Quote from: Traverso on August 23, 2019, 05:15:39 AM
Berio & Xenakis

Cheerio with Berio  ;)







Boulez Xenakis? Thanks for the heads up on that CD!

jwinter

Villa-Lobos String Quartets, 1, 6, 17.  Been listening to a lot of Haydn and Mozart quartets lately, time for a change of pace.  Very nice...



The man that hath no music in himself,
Nor is not moved with concord of sweet sounds,
Is fit for treasons, stratagems, and spoils.
The motions of his spirit are dull as night,
And his affections dark as Erebus.
Let no such man be trusted.

-- William Shakespeare, The Merchant of Venice

Madiel

Reaching the end of exploring Prokofiev's works, with a couple that were finished by others after his death.

Cello Concertino, op.132



Sonata for solo cello, op.133/134 (opinions vary)

I am now working on a discography of the works of Vagn Holmboe. Please visit and also contribute!

Madiel

And while I'm on last works, Bridge: Allegro Moderato, all that he completed of a planned symphony.



It's a fine torso though, in Bridge's far more 'modern' late style.
I am now working on a discography of the works of Vagn Holmboe. Please visit and also contribute!

Biffo

Rachmaninov: Symphonic Dances - Valery Gergiev conducting the London Symphony Orchestra

Roasted Swan

Quote from: Andy D. on August 23, 2019, 04:54:06 AM
Enjoying the Barshai string orchestra arrangement of Shostakovich's Chamber Symphony 110 A.

I like this better than as a quartet...but then I greatly prefer Mitya's symphonic to chamber music.

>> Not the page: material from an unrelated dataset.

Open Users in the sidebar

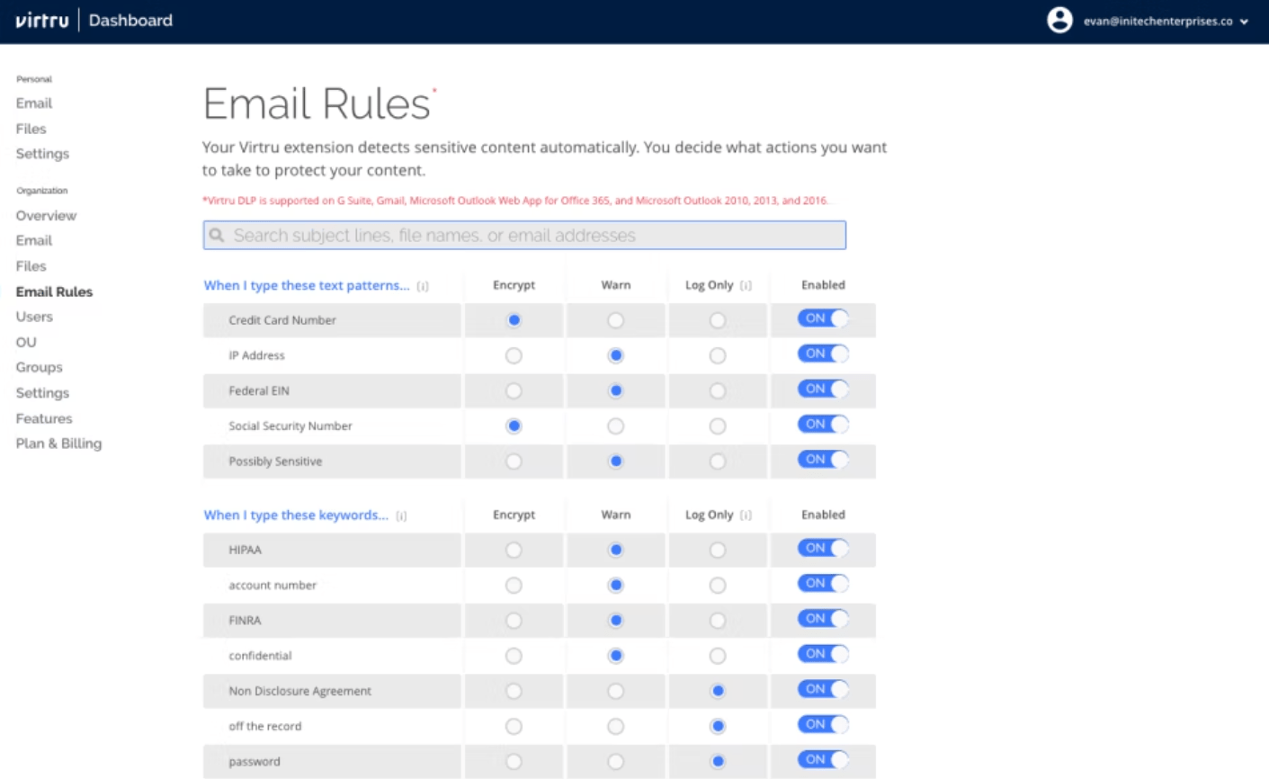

Further to the discussion just yesterday about Kondrashin's very "soviet" style orchestral recordings..... with the quartets do check out the early Borodin Quartet and Beethoven Quartet recordings on Melodiya (as was) of the quartets.  The sound is very up close and almost forensic but the playing has such bristling attack and power that it is stunning.  The demonic scherzi in say Quartets 3&8 are electrifying played this way.  As a tangent - the leader of the Borodin Quartet Rostislav Dubinsky wrote a great book about life as a performer in the Soviet Union after he defected....  Stormy Applause: Making Music in a Worker's State

ChopinBroccoli

Quote from: Biffo on August 23, 2019, 07:04:56 AM
Rachmaninov: Symphonic Dances - Valery Gergiev conducting the London Symphony Orchestra

Underrated piece, IMO ... I've always really enjoyed it
"If it ain't Baroque, don't fix it!"
- Handel

Mookalafalas

First listen.
[asin]B07H62Q4MZ[/asin]
It's all good...

Traverso


Que


kyjo

#140678
Quote from: ChopinBroccoli on August 23, 2019, 07:17:56 AM
Underrated piece, IMO ... I've always really enjoyed it

Symphonic Dances is a fantastic piece, though I'm not sure it's underrated. I see it programmed quite frequently by American orchestras and is always spoken of highly by my colleagues. As far as Rachmaninoff's orchestral works go, I'd say his 1st Symphony and The Bells are rather underrated, though they seem to be getting more frequently performed these days.
"Music is enough for a lifetime, but a lifetime is not enough for music" - Sergei Rachmaninoff

Kontrapunctus

Well, this new release is colossally disappointing but not surprising given the alarming deterioration of his playing and interpretations over the past 20 years or so. Ugly banging and slow tempos, not to mention sub-par sound from Sony. So sad. He was once one of my favorite pianists. His old recordings will remain cherished, though.